阅读说明：本技术 一种水面舰船舵系无键连接设计方法 (design method for keyless connection of rudder system of surface ship ) 是由 徐明彩 彭戈 黄广明 尤培培 于 2019-08-19 设计创作，主要内容包括：一种水面舰船舵系无键连接设计方法,其步骤包括：无键连接部分需传递扭矩的确定；无键连接部分尺寸的确定；配合面间所需压力和最小过盈量的计算；连接零件在最大过盈时的强度校核；承座的推入量和推入力计算；液压螺母设计,通过以上步骤,可计算出无键连接部分需传递扭矩、无键连接部分尺寸、配合面间所需压力和最小过盈量、承座的推入量和推入力以及液压螺母的尺寸。本发明可应用于水面舰船舵系无键连接的设计,可克服有键连接加工难度大、装配工艺复杂、拆卸困难等问题。(A design method for a ship rudder system of a surface ship without key connection comprises the following steps: determining torque to be transmitted by the non-key connection part; determining the size of the part without key connection; calculating the required pressure and the minimum interference magnitude between the matching surfaces; checking the strength of the connecting part in the maximum interference; calculating the pushing amount and the pushing force of the bearing seat; the hydraulic nut design can calculate the torque transmission of the part without key connection, the size of the part without key connection, the pressure and the minimum interference magnitude required between matching surfaces, the pushing amount and the pushing force of the bearing seat and the size of the hydraulic nut through the steps. The invention can be applied to the design of the rudder system of the surface ship without key connection, and can overcome the problems of large processing difficulty, complex assembly process, difficult disassembly and the like of the key connection.)

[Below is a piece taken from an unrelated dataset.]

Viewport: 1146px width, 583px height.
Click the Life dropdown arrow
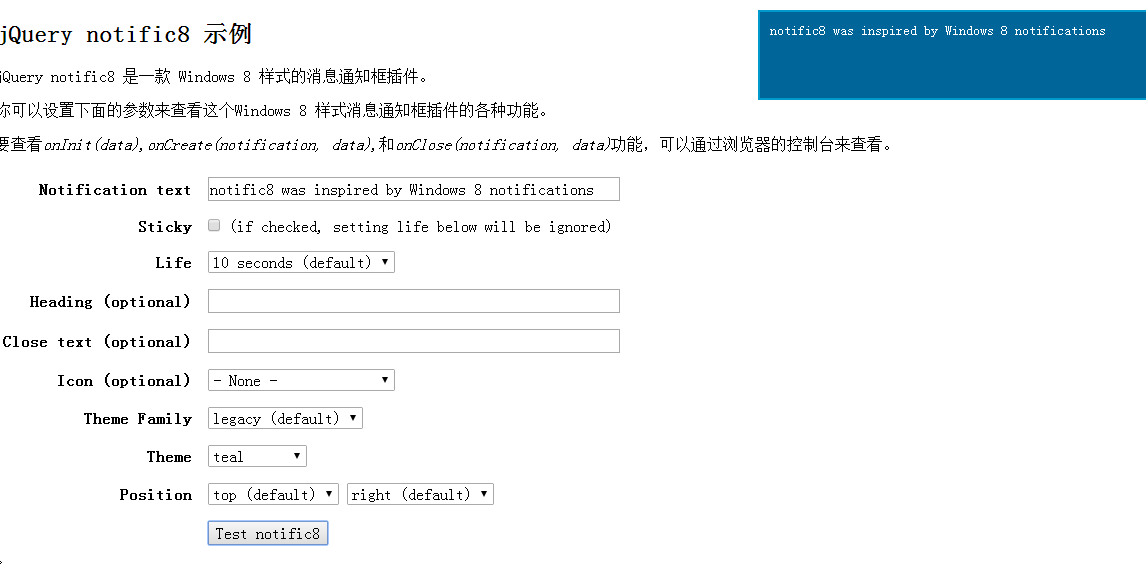click(385, 262)
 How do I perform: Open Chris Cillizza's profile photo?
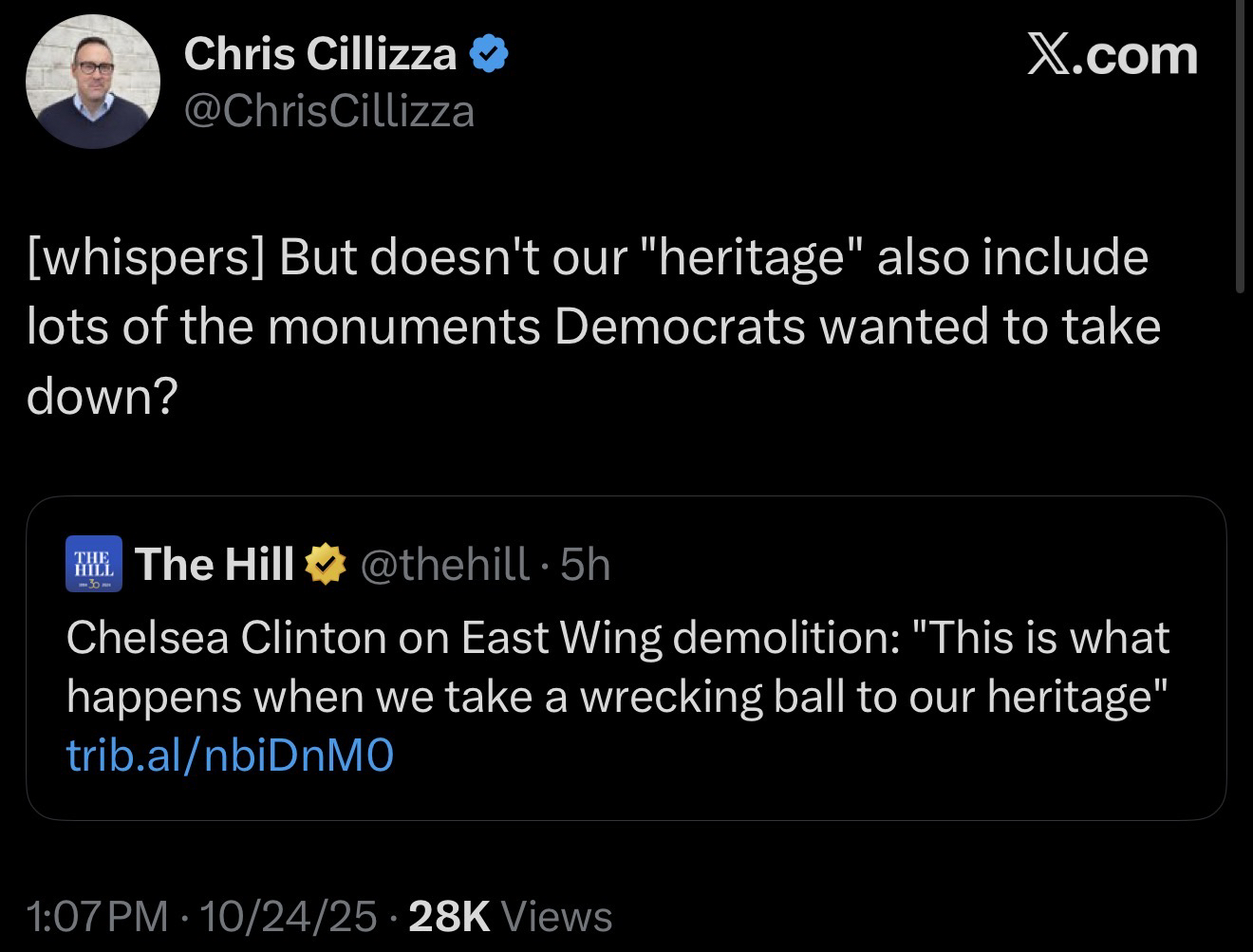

1. A no-key connection design method for a rudder system of a surface ship is characterized by comprising the following steps:

step 1) determining the torque to be transmitted of a key-free connection part;

Step 2) determining the size of the part without key connection;

step 3) calculating the required pressure and the minimum interference magnitude between the matching surfaces;

Step 4), checking the strength of the connecting part in the maximum interference;

Step 5), calculating the pushing amount and the pushing force of the bearing seat;

Step 6), designing a hydraulic nut;

Through the steps, the torque to be transmitted by the key-free connection part, the size of the key-free connection part, the pressure and the minimum interference magnitude required between the matching surfaces, the pushing-in amount and the pushing-in force of the bearing seat and the size of the hydraulic nut can be calculated.

2. The design method for the keyless connection of the rudder system of the surface ship according to claim 1 is characterized in that step 1) is carried out hydrodynamic calculation according to a hydrodynamic map of an original Soviet Union, and the stress of the rudder system is determined; considering the safety margin of the real ship application, the torque which needs to be transmitted by the key-free connection part is substituted into the calculation by the torque obtained by 2 times of the hydrodynamics calculation.

3. The method for designing the rudder system of the surface ship without key connection according to claim 2, wherein in the step 2), the rudder system of the surface ship is considered to be stressed more than that of a civil ship, in the designing of the rudder system of the surface ship without key connection, the taper is 1: 12-1: 20, and under the condition of no supporting pipe, the length of a cone is not less than 2.5 times of the diameter of a rudder stock at a rudder bearing; in the case of a support tube, the cone length should be no less than 2.5 times the diameter of the rudder stock at the lower end support in the support tube.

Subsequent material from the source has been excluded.